There was this funny little itch: 3D Gaussian Splatting is beautiful, but the whole thing usually wants a GPU window, a browser, or some proper graphics stack standing nearby with a serious face.
And I kept looking at terminal UIs, at ratatui, at half-block characters, at the weird amount of visual bandwidth still hiding inside ANSI escape codes, and thinking: wait. Why exactly can this not be a real renderer?
So Tortuise became the answer: a CPU-first 3D Gaussian Splatting viewer written in Rust, built on crossterm and parallelized with rayon. It loads standard `.ply` and `.splat` scenes, projects and sorts the Gaussians, rasterizes them into a framebuffer, then encodes the result back into terminal characters.
The main trick is halfblock rendering: one terminal cell becomes two vertical pixels by pairing foreground and background colors. Silly little Unicode hack. Extremely useful. Suddenly a terminal stops being just logs and shell prompts, and starts behaving like a constrained little viewport into real 3D space.
Current state: six render modes, free and orbit camera modes, built-in demo scenes, SuperSplat download tooling, truecolor detection, 256-color fallback, and real 1.1M-splat scenes running without a GPU. Works on potato. Which is always a beautiful benchmark category.
It shipped as a Rust crate, got a public repo, and somehow became a tiny proof that terminal-native artifacts can still be genuinely strange, useful, and pretty.
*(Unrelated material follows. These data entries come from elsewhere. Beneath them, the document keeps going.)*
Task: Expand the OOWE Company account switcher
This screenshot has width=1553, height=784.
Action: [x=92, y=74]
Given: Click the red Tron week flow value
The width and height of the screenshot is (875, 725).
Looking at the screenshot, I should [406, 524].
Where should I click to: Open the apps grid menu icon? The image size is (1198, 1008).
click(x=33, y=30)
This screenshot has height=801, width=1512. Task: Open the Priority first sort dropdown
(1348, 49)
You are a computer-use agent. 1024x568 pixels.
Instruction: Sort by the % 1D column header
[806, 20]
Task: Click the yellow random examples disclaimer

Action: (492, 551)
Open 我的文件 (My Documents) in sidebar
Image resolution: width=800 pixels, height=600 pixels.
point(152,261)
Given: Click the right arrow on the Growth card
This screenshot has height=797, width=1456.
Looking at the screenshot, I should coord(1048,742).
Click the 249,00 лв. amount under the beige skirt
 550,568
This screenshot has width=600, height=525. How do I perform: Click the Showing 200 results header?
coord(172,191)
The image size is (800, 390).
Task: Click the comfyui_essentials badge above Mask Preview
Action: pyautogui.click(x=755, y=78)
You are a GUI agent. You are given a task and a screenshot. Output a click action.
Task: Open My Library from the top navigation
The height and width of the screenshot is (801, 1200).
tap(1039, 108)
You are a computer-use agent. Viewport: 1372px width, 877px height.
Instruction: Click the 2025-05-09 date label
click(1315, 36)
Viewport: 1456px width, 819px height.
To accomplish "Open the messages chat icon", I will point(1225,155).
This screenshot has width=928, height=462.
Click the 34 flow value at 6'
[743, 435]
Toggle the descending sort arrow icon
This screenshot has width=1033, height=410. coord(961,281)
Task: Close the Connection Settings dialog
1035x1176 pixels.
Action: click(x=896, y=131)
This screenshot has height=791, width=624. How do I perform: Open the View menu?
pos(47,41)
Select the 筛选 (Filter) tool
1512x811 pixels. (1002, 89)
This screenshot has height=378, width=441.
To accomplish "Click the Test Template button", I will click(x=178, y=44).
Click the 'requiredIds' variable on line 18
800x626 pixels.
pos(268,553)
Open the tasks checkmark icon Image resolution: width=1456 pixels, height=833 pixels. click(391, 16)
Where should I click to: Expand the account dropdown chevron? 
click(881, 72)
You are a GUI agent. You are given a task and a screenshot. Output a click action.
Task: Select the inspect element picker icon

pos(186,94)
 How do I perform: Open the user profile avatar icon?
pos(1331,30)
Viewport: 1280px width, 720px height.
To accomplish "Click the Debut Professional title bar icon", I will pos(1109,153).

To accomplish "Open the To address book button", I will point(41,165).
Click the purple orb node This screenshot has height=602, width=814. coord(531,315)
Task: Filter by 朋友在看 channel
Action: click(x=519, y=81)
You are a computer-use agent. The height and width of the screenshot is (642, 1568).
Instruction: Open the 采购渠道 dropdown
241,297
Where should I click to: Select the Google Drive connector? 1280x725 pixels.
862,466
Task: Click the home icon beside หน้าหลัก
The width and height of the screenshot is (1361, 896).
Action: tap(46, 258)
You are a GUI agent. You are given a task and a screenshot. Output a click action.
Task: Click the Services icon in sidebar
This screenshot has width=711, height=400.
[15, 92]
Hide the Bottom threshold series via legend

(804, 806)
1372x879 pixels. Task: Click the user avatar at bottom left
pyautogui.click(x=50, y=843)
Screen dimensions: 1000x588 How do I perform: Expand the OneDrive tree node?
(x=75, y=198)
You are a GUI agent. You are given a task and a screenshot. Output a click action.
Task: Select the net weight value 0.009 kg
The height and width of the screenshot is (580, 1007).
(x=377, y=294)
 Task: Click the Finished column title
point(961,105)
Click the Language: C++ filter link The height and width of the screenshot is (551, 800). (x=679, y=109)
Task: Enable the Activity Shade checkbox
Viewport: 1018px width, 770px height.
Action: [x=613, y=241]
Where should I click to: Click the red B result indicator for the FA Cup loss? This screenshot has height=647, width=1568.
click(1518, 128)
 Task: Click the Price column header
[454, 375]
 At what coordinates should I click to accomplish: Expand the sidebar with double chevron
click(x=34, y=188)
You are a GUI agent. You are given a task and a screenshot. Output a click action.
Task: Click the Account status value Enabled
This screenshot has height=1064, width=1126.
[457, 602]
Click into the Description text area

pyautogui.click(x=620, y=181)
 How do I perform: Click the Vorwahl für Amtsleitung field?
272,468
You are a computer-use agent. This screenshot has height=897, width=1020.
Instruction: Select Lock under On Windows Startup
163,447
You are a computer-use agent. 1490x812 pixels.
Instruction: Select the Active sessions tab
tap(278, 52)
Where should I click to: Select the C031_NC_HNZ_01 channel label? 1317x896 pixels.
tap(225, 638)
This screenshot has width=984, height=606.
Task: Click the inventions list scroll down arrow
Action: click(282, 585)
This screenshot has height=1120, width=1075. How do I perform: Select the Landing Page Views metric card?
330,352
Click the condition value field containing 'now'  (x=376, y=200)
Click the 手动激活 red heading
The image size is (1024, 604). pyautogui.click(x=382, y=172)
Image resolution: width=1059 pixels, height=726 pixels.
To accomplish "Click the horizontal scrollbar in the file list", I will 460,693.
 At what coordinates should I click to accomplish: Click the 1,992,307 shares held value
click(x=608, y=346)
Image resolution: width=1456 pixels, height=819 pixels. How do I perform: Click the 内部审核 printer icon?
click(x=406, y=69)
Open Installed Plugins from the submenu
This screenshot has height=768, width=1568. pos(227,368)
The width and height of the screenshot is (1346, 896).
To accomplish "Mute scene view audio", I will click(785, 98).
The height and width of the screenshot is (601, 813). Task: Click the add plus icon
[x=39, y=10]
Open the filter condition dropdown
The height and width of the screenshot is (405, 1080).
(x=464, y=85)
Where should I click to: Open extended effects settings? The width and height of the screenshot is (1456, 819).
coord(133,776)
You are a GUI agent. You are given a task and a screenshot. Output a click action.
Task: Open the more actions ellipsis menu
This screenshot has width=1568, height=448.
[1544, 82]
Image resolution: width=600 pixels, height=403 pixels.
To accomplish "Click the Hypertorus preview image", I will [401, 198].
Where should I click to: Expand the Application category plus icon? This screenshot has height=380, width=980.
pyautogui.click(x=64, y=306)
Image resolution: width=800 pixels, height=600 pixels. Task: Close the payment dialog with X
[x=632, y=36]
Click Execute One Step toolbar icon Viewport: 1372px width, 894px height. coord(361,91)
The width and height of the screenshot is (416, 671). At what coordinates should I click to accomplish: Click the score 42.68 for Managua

Next natural directions are higher-resolution Kitty graphics output, SHARP image-to-splat flow, better scene bundles, and possibly using Tortuise as a small visual substrate for other spatial tools. Not a browser replacement. More like a terminal-native inspection layer for worlds that should not need to leave the working surface.
Repo: buildoak/tortuise.
P.S. Yes, it is Tortuise. Ratatui plus tortoise. The name is doing exactly what it is supposed to do.